Differential gene expression study in whole blood identifies candidate genes for psychosis in African American individuals.

Genome-wide association has identified regions of the genome that mediate risk for psychosis. It is possible that variants in these regions confer risk by altering gene expression. This work has predominantly been conducted in individuals of European descent and has focused narrowly on schizophrenia rather than psychosis as a syndrome. In the present study we investigated alterations in gene expression in African American individuals with a range of psychotic diagnoses to increase understanding of the etiology in an underserved population. We performed RNA-seq in whole bloody to survey the transcriptome in 126 patients with a psychosis-spectrum disorder and 217 healthy controls and applied differential gene expression analyses across the genome while controlling for age, sex, population stratification and batch.

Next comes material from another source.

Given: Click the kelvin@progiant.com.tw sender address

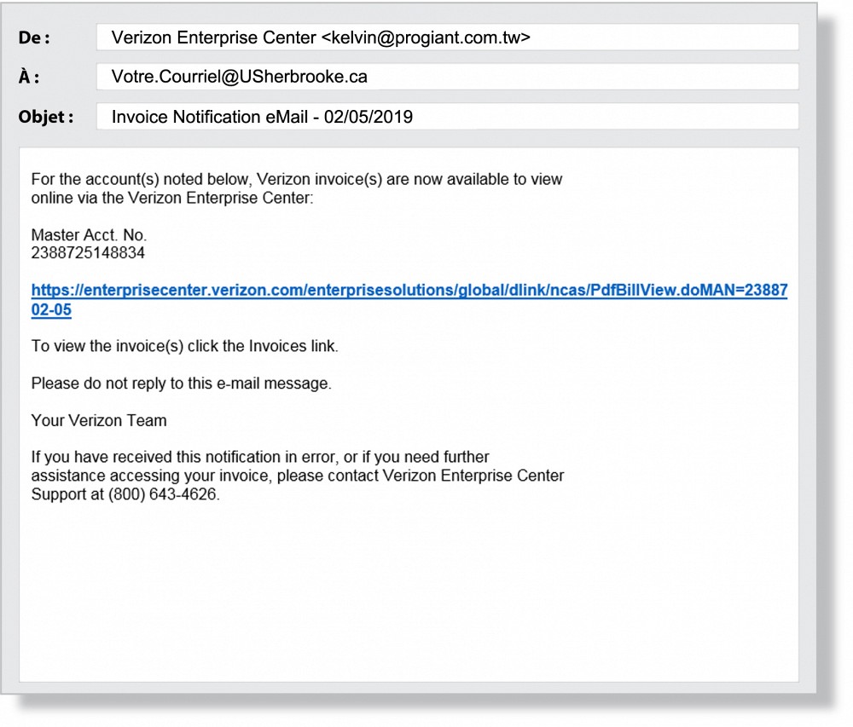Looking at the screenshot, I should [x=426, y=38].
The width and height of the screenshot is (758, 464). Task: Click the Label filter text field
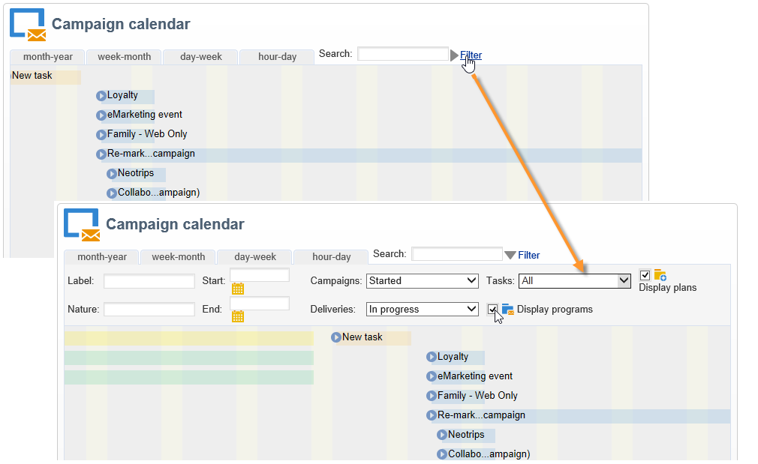click(x=149, y=281)
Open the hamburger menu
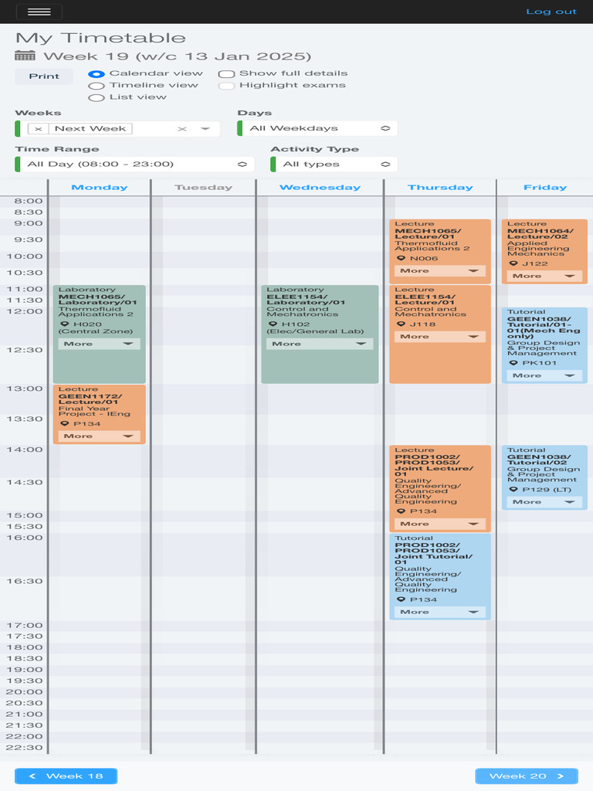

We found 18 differentially expressed genes (DEGs), some of the locations of the corresponding genes overlap with previously implicated regions for psychosis, but many of which were novel associations. Enrichment analysis of nominally significant genes (p < 0.05) revealed overrepresentation of biological processes relating to platelet, immune and cellular function, and sensory perception. Weighted gene co-expression network analysis, applied to identify modules of co-expressed genes associated with psychosis, revealed 10 modules, one of which was significantly associated with psychosis. This module was significantly enriched for DEGs, and for platelet function. These results support the potential role of immune function in the etiology of psychosis, identify novel candidate gene expression phenotypes that correspond to both established and new genomic regions, in individuals of African American ancestry.